Currently, there’s a housing deficit of about 1 million homes nationwide, with current inventory of resale and new single-family housing below 4 months’ supply.
“Given favorable homebuying demographics and historically low interest rates, this tightness in inventory has caused home prices to rise faster than income, harming housing affordability,” says Robert Dietz, senior vice president and chief economist at the National Association of Homebuilders.
The current pattern of eager buyers moving from urban cores to more affordable suburbs and even exurbs is also a good indicator that the market will remain strong.
This is especially true as millennials—the largest share of first-time homebuyers—get older and begin to have families. As Covid has changed work patterns, allowing people to work remotely, many of these buyers are moving away from big cities to more affordable areas.
Additionally, repeat buyers are upsizing in more rural areas as home offices and outdoor space has become a bigger priority since Covid.
“Let’s keep in mind that as demand moves out from core areas to inner suburbs, exurbs and even rural markets, the rising number of individuals in their 40s and 50s, prime homebuying years, will also increase. These are bullish indicators for single-family housing demand and construction,” Dietz says.
Forbearances Are No Big Risk to the Market
Currently, 5.4% of mortgage borrowers, or 2.9 million, are in active forbearance plans, which is slightly lower than the 5.7% from last week. In total, these mortgages are worth $584 billion in unpaid principal, according to data from Black Knight, a real estate data analytics company.
On paper, this can be an unnerving picture; however, today’s homeowners have options, says Michael Fratantoni, chief economist and senior vice president of research and industry technology for the Mortgage Bankers Association (MBA).
Homeowners facing financial hardship due to Covid might be able to exit forbearance and modify their loan, depending on their lender and their financial situation. A loan modification would change the terms of the loan (this might include lowering the interest rate, a principal reduction or a longer mortgage) in order to make the mortgage affordable.

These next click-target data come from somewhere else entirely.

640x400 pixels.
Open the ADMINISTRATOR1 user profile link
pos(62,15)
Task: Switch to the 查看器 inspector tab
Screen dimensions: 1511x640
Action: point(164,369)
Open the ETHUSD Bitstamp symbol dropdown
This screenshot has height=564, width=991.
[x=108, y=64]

However, for homeowners who don’t qualify for loan modifications, or still wouldn’t be able to afford the mortgage even with one, selling their home is still a good move.
Unlike the perilous times of the 2008 housing crisis when homeowners were underwater with their mortgages (they owed more than their home was valued at), many of today’s homeowners have record levels of equity in their home. About 3.5 million, or just one in 17, mortgaged homes in the third quarter of 2020 were seriously underwater, according to ATTOM Data Solutions.
“Supply constraint and rising prices means that if you have a homeowner who loses their job they can sell their home pretty fast in almost every market,” Fratantoni says. “If they bought a couple years ago they will sell and have money in their pocket.”